After a few weeks and possibly months of being cooped up in the house with your cuddly, adorable, often ravenous newborn, going for a run—despite crippling exhaustion—probably sounds as good as a spa day or a free trip to a tropical island. Slow that run down to a walk (even a race walk, which can burn just as many calories as running. It just takes longer.) and consider this: Your recovering body may not be ready to resume high-impact activities in the first few months postpartum.
"We're dealing with a pelvic floor that is functioning very differently than it was pre-pregnancy so we really need to make sure that we are training women to heal their core and pelvic floor from the inside out, build a really strong foundation and then we can start to get back to more intense forms of exercise like heavy lifting, running, cycling, triathlon," says Jessie Mundell, personal trainer, owner of JMG Fitness Consulting and coach who specializes in postnatal recovery. "We are far more effective if we take the time early postpartum to heal and recover well."

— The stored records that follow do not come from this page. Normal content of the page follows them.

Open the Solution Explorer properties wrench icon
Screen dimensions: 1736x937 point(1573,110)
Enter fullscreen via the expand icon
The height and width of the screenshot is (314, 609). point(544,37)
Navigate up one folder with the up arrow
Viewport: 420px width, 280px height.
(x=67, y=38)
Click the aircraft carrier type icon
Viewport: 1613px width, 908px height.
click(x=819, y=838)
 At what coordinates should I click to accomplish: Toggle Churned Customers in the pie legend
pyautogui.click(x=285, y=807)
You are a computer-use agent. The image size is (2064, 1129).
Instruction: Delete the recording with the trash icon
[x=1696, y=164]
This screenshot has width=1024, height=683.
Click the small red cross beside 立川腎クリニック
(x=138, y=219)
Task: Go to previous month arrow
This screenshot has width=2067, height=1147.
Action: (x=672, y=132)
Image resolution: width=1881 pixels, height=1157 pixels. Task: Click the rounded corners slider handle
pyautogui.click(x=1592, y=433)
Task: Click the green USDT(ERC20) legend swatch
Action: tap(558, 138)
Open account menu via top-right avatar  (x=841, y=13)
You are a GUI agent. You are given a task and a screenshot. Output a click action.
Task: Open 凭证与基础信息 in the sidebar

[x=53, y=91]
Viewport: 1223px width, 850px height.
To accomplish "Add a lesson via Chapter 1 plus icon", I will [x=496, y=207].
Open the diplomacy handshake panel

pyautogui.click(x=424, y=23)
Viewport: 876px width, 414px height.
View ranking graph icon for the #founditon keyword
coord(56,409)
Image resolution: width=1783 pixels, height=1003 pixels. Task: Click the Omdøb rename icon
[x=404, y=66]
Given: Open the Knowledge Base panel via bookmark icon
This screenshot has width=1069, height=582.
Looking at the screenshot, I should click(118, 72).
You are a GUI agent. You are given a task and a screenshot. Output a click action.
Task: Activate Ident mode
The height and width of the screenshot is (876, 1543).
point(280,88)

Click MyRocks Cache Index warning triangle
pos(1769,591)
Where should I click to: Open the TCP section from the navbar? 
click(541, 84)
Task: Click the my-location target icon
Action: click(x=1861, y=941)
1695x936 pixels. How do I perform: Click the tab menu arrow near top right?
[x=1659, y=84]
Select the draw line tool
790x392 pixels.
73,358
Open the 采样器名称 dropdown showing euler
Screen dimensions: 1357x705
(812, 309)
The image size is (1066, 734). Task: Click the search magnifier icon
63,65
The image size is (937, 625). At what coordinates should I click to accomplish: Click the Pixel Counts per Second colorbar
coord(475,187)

A study published in the International Journal of Obstetrics and Gynecology revealed that vaginal delivery caused partial denervation (loss of nerve supply) of the pelvic floor in most of the 96 study participants. In a few severe cases, this condition was associated with urinary or fecal incontinence and for others, the denervation likely contributed to prolapse or stress incontinence. Another study published in the British Journal of Surgery investigated the occurrence of incontinence in a small group of women five years postpartum. Roughly 36 percent of women experienced incontinence five years after delivery, and researchers discovered weakness resulting from partial denervation of the pelvic floor in these women.
The takeaway: Even if you are one of those lucky women who doesn't suffer from incontinence or prolapse after delivery, your core and pelvic floor need to recover, realign and get stronger after having a baby. And it's wise to start this process before resuming activities like running to prevent injury.
Prioritize Core and Pelvic Floor Work First
Julie Wiebe, a Los Angeles-based physical therapist who specializes in women's health, recommends switching to low-impact aerobic exercise postpartum until the pelvic floor is strengthened. Wiebe's pelvic strength-training plan begins with proper posture and reconnection with the pelvic floor. Exercises are first completed in a half-kneeling position before progressing to single-leg moves.
An easy introductory move: Lie on your back with your pillows tucked under your butt or lie on top of a Swiss ball; inhale and exhale, feeling the slight descent and rise of the pelvis as you breathe.